Ruhegehaltsfähigkeit der Zulage befürwortet

Zulagen für Polizei, Feuerwehr und Justizvollzugsbedienstete sollen ruhegehaltsfähig bleiben. Dafür hat sich ein Großteil der Expertinnen und Experten bei einer Anhörung im nordrhein-westfälischen Landtag ausgesprochen. Die Länder müssen aufgrund der Föderalismusreform entscheiden, ob sie eine entsprechende Regelung des Bundesgesetzgebers auslaufen lassen oder beibehalten. Die meisten Fachleute waren sich einig, dass die besonderen dienstlichen Belastungen und Erlebnisse mit einer Zulage nicht abzugelten sind, ihre Nachwirkung die Ruhegehaltsfähigkeit aber rechtfertigt. Oft wirken die Extremsituationen ein Leben lang nach. Die Marburger Rechtswissenschaftlerin Monika Böhm schlug vor, die Zulage unmittelbar in die Besoldung einzuarbeiten, wenn die Zulagen aus besoldungstechnischen Gründen nicht ruhegehaltsfähig gestaltet werden können.
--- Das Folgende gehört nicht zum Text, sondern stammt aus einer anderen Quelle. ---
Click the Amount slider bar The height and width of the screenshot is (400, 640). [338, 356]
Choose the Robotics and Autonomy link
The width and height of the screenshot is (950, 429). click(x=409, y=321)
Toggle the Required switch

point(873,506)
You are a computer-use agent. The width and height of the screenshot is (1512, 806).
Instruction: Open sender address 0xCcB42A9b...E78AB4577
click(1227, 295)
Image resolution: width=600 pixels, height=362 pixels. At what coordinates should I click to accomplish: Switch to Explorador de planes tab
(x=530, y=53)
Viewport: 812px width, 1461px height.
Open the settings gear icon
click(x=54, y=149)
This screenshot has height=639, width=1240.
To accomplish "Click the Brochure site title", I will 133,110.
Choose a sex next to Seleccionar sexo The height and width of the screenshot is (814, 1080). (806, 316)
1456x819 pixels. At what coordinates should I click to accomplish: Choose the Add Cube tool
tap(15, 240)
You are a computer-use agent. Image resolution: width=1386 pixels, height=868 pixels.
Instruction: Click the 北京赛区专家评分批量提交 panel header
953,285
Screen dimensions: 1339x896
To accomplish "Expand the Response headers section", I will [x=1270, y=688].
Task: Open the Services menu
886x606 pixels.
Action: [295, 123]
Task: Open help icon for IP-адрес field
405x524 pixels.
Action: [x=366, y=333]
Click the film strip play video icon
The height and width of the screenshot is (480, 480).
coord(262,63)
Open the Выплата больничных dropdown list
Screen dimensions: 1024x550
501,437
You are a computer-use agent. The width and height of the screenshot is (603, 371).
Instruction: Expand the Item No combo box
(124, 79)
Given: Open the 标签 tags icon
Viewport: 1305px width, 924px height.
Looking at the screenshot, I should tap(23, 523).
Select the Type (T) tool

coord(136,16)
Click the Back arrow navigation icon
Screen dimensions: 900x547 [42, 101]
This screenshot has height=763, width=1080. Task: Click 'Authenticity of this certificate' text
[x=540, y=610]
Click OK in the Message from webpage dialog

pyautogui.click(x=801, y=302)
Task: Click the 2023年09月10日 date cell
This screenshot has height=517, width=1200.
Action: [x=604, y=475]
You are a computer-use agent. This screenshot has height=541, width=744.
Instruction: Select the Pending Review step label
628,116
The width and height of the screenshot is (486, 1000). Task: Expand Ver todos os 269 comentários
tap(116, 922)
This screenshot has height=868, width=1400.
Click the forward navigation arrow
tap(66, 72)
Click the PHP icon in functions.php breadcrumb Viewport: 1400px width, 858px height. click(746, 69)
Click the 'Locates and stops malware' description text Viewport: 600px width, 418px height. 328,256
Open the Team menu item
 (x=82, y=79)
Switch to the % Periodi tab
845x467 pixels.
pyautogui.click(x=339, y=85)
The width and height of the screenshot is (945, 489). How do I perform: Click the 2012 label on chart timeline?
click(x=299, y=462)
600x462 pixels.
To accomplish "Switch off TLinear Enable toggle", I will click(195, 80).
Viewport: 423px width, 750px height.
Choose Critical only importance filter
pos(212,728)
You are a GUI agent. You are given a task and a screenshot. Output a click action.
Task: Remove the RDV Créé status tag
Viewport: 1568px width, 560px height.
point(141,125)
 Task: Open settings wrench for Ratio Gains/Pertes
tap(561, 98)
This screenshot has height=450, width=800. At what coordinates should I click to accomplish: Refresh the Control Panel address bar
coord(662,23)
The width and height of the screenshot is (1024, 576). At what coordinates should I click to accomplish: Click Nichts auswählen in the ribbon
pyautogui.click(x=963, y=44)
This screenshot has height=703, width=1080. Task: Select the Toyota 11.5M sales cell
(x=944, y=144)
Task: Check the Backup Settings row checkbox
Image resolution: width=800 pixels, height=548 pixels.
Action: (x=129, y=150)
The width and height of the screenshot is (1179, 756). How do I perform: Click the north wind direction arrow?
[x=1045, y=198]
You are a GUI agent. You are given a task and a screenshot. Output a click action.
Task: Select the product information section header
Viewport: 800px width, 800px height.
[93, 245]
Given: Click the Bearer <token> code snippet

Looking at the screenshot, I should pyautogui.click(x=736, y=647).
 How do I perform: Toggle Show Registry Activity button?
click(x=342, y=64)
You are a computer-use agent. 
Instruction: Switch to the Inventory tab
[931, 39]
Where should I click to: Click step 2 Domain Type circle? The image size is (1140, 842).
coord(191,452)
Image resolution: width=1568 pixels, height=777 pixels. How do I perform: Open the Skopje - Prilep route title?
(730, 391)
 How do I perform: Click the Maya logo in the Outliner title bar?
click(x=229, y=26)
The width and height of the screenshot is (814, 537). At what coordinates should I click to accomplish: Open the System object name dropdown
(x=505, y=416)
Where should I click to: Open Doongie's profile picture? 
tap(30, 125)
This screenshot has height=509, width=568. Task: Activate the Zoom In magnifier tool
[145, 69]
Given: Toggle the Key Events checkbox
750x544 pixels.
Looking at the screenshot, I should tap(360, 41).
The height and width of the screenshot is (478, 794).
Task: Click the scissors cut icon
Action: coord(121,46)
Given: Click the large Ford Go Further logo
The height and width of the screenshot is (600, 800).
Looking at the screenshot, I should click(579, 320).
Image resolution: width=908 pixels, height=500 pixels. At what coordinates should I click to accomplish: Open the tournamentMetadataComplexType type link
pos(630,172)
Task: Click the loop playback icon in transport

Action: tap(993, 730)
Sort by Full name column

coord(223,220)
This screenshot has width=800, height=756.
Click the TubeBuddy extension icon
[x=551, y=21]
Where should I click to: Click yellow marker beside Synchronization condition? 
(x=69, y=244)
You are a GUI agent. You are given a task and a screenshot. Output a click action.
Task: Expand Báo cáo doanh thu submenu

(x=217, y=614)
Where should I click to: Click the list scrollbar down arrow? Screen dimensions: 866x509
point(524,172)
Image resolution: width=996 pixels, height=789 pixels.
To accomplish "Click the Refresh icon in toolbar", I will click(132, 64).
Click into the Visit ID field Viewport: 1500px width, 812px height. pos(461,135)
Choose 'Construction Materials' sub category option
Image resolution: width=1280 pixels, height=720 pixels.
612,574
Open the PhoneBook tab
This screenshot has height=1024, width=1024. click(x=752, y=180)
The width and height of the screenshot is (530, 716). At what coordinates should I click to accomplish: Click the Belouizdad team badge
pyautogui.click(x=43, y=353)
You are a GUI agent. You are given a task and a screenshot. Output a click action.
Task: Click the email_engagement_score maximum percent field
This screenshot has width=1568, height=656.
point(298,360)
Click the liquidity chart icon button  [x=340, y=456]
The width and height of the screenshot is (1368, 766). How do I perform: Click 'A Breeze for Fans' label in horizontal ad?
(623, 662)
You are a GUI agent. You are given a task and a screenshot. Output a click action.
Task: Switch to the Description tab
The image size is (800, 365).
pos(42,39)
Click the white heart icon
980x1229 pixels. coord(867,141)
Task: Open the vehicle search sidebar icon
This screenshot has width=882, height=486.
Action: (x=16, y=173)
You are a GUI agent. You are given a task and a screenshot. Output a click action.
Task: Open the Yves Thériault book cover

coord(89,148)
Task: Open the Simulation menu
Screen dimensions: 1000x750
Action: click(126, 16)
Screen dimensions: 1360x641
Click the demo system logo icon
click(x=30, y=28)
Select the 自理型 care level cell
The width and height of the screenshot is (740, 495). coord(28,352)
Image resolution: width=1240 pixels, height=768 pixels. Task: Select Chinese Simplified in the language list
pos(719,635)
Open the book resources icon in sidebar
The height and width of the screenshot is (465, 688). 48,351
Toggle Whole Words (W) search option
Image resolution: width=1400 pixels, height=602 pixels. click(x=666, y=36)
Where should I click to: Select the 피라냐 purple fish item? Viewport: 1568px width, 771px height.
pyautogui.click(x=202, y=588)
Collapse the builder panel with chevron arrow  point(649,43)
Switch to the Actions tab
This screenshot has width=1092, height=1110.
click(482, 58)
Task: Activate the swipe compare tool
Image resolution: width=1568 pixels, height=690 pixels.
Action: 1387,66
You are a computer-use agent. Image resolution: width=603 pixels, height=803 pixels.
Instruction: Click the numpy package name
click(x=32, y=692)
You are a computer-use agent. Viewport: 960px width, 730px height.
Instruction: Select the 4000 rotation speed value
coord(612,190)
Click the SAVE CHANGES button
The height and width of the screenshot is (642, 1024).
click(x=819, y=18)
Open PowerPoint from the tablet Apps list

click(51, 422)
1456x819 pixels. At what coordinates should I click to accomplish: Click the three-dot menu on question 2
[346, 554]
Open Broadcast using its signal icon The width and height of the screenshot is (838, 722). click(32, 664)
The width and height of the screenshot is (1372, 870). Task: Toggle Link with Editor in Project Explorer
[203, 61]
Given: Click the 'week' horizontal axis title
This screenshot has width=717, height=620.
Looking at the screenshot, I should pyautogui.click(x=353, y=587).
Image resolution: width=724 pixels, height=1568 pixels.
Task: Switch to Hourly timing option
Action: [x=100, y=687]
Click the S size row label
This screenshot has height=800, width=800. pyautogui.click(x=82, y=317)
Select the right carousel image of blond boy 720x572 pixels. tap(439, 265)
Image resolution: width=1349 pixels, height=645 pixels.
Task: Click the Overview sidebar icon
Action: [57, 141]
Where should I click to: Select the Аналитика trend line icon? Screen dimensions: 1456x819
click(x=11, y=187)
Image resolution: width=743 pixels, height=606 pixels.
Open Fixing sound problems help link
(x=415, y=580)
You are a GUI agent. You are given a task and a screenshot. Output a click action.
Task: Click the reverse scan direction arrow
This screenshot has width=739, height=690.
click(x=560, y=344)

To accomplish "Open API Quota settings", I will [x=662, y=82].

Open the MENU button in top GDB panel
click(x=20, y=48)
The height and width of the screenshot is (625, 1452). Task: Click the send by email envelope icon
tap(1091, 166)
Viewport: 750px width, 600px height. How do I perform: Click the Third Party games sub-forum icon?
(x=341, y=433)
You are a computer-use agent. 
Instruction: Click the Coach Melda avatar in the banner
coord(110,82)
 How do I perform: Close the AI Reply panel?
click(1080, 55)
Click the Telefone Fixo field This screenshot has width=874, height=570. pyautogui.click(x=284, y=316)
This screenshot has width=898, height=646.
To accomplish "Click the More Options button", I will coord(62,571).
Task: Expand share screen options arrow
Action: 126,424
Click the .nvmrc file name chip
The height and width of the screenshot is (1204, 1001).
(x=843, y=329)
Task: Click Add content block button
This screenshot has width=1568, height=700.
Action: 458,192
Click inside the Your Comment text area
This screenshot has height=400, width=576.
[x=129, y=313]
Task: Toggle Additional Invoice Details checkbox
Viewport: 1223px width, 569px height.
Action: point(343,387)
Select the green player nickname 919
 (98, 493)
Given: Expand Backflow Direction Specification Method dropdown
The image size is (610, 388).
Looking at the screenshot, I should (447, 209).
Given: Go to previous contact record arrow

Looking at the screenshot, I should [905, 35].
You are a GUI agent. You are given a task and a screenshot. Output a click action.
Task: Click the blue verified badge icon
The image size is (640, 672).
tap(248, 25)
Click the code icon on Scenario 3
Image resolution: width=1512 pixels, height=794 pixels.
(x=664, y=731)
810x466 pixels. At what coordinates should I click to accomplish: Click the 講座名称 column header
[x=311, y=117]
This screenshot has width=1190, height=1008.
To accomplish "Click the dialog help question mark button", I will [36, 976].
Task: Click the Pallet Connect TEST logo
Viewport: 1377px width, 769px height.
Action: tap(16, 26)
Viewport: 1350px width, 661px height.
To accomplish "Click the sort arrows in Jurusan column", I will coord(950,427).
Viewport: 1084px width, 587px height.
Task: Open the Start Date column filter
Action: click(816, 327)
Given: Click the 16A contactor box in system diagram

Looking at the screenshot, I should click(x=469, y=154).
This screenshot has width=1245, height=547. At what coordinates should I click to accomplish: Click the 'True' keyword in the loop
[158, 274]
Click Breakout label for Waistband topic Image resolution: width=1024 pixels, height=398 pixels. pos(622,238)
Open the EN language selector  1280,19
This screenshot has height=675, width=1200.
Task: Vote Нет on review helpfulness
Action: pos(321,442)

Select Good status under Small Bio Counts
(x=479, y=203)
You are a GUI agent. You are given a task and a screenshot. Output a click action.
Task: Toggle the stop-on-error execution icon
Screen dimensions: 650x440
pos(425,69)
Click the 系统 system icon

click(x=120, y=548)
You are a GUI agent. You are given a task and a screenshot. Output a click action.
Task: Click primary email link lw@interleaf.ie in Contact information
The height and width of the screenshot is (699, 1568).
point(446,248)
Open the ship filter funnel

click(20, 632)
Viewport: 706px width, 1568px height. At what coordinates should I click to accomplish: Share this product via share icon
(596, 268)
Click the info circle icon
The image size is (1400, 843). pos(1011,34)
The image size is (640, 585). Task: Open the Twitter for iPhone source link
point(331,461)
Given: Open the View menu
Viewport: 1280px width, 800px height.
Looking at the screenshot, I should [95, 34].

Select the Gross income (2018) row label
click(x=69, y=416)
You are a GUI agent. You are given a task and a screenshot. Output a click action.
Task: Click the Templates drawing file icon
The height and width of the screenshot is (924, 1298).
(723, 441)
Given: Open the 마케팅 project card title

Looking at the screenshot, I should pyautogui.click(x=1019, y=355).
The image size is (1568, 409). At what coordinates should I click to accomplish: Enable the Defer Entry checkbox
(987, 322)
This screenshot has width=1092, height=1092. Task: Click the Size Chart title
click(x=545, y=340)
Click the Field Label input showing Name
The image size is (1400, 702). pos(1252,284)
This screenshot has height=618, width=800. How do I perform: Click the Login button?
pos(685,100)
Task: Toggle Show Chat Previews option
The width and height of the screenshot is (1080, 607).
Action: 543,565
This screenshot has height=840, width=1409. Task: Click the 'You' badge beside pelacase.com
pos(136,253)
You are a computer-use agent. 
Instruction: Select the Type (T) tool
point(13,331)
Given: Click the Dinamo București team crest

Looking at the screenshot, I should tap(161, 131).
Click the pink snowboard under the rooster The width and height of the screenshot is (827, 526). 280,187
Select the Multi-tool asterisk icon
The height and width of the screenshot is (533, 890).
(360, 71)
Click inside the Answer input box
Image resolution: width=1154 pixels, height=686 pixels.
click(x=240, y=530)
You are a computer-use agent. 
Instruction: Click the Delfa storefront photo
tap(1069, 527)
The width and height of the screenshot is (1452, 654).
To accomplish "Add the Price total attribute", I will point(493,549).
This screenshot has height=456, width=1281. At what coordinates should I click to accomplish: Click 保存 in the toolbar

Zunächst solle der Übergangszeitraum bis zum 31. Dezember 2010 auf alle Besoldungsgruppen ausgeweitet und bis dahin das Besoldungsrecht entsprechend gestaltet werden. Der Bundesgesetzgeber hatte 1999 die 1990 eingeführte Regelung aufgehoben. Als Vertrauensschutz wurde vereinbart: Wer am 31. Dezember 1998 in der Besoldungsgruppe A10 oder höher war, verlor die Ruhegehaltsfähigkeit, wenn er nach 2007 in den Ruhestand ging. Für die Übrigen geht sie nach Eintritt am 31. Dezember 2010 verloren.